*EXERCISE DIRECTIONS*: Across the records that follow, determine how many lines contain "each" and give only the resulting number.

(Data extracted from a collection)
____
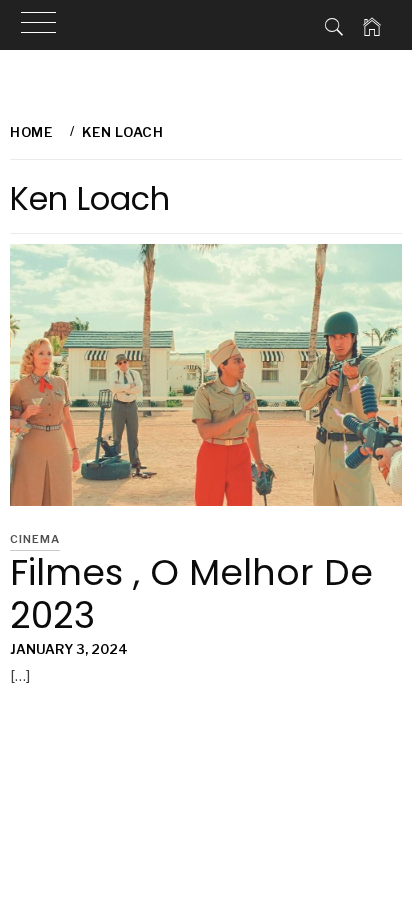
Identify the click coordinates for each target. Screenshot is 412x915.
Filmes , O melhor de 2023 (191, 594)
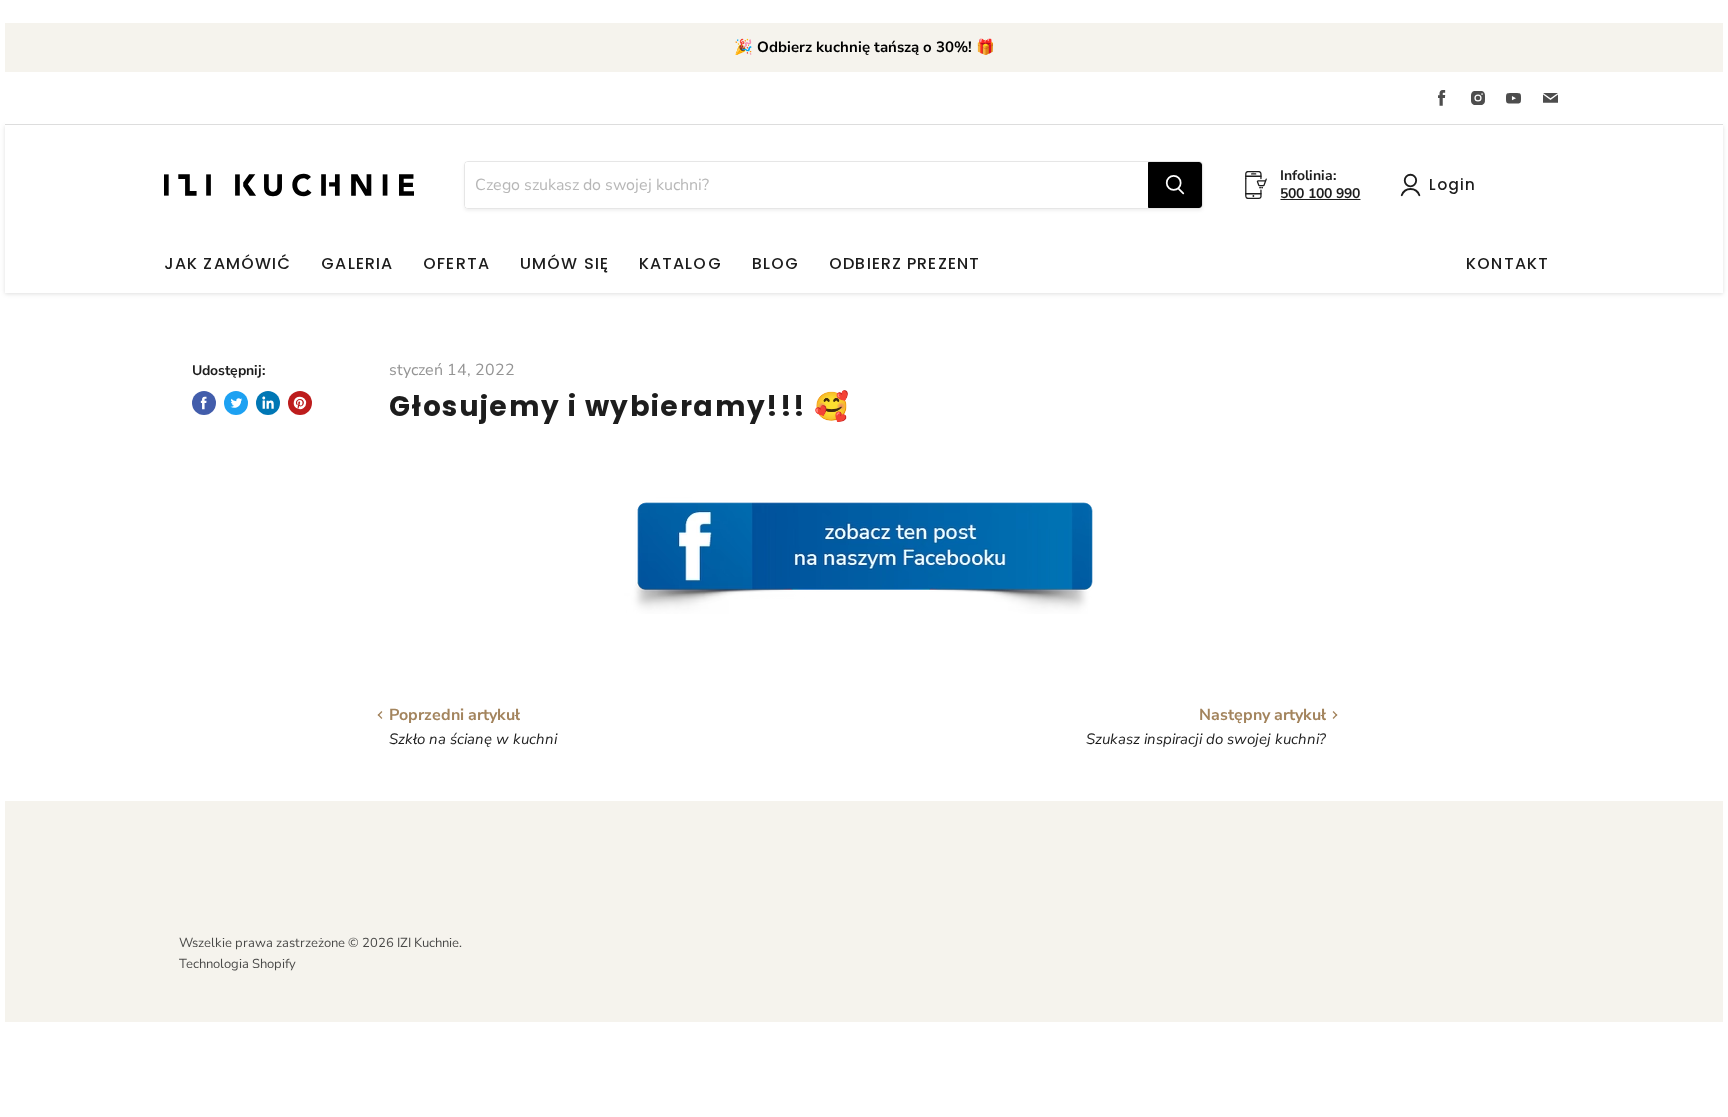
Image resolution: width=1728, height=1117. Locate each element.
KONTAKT (1507, 263)
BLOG (775, 263)
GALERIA (357, 263)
____
*RESULT OF THE EXERCISE*: 2